If you will pardon me I will not further follow the line of remarks suggested by the kind words you have addressed to me through your representative. I notice the limitation which your spokesman has put upon you, but I beg to assure him and you that I am not so worn that I have not the strength to greet any of you who may desire to greet me. [Great applause.]


[INDIANAPOLIS, AUGUST 3.]

On the third of August, with the mercury registering ninety-nine degrees, thirty-five hundred visitors arrived from Montgomery and Clinton counties, Indiana. Their parade, carrying miniature log-cabins and other emblems, was one of the most enthusiastic demonstrations of the campaign. Fifty voters of 1840 headed the column led by Major D. K. Price, aged 92. The Montgomery County delegation was marshalled by John H. Burford, W. W. Thornton, T. H. B. McCain, John S. Brown, E. P. McClarkey, John Johnson, J. R. Bonnell, D. W. Roundtree, T. H. Ristine, H. M. Billingsley, Dumont Kennedy, and Clerk Hulett of Crawfordsville. Their spokesman was Hon. Peter S. Kennedy.

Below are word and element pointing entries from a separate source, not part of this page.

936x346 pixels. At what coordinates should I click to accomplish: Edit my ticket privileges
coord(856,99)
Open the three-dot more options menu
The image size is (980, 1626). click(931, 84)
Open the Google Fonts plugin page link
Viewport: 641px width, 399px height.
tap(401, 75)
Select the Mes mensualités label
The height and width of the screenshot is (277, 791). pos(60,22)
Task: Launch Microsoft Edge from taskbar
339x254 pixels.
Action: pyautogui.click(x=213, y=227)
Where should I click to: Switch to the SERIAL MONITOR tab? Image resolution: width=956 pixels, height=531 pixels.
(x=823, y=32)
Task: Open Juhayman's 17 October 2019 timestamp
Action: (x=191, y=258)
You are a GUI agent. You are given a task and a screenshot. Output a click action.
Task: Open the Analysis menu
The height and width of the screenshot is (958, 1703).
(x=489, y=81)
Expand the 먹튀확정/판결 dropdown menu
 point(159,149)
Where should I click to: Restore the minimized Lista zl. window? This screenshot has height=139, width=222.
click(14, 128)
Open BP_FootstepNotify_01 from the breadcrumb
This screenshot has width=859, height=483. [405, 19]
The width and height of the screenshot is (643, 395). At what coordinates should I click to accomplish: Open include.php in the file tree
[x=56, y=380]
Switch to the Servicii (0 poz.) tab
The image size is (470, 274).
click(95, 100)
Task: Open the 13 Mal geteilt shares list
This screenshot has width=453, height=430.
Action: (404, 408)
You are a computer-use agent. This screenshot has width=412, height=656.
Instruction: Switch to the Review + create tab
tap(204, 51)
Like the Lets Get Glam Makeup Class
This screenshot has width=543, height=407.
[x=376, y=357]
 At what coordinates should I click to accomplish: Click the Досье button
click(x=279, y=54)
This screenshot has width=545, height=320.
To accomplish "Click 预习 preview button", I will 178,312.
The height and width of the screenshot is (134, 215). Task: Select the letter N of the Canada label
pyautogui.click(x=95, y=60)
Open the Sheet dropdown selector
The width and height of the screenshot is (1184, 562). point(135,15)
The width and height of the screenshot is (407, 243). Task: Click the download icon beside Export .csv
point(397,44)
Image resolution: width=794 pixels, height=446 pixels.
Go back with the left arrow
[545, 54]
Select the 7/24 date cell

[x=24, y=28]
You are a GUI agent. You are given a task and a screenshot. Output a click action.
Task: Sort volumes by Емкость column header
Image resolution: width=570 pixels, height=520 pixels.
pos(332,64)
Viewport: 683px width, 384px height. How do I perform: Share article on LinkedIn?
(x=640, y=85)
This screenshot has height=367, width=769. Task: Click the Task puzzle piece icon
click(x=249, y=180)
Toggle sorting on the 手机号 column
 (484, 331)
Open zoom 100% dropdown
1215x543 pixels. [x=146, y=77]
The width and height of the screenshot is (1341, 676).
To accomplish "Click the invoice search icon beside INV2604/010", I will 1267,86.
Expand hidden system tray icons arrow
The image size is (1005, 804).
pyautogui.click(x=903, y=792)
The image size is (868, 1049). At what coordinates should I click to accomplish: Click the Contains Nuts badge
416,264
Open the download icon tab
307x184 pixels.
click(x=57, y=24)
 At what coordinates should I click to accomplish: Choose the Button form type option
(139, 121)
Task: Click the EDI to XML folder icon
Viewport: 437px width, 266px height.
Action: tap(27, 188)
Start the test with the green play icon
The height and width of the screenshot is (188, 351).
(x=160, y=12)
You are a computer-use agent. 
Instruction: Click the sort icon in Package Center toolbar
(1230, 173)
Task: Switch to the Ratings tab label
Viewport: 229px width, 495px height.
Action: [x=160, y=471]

Among the Clinton County leaders were Albert H. Coble, Edward R. Burns, A. T. Dennis, Wm. H. Staley, R. P. Shanklin, S. A. Coulton, J. W. Harrison, J. T. Hockman, Nicholas Rice, Ambrose Colby, Oliver Hedgecock, and Dr. Gard of Frankfort. Judge J. C. Suit was their orator.

In reply to their addresses General Harrison said:

My Fellow-citizens—These daily and increasing delegations coming to witness their interest in the great issues which are presented for their consideration and determination, and bearing as they do to me their kind personal greetings, quite overmatch my ability to fittingly greet and respond to them.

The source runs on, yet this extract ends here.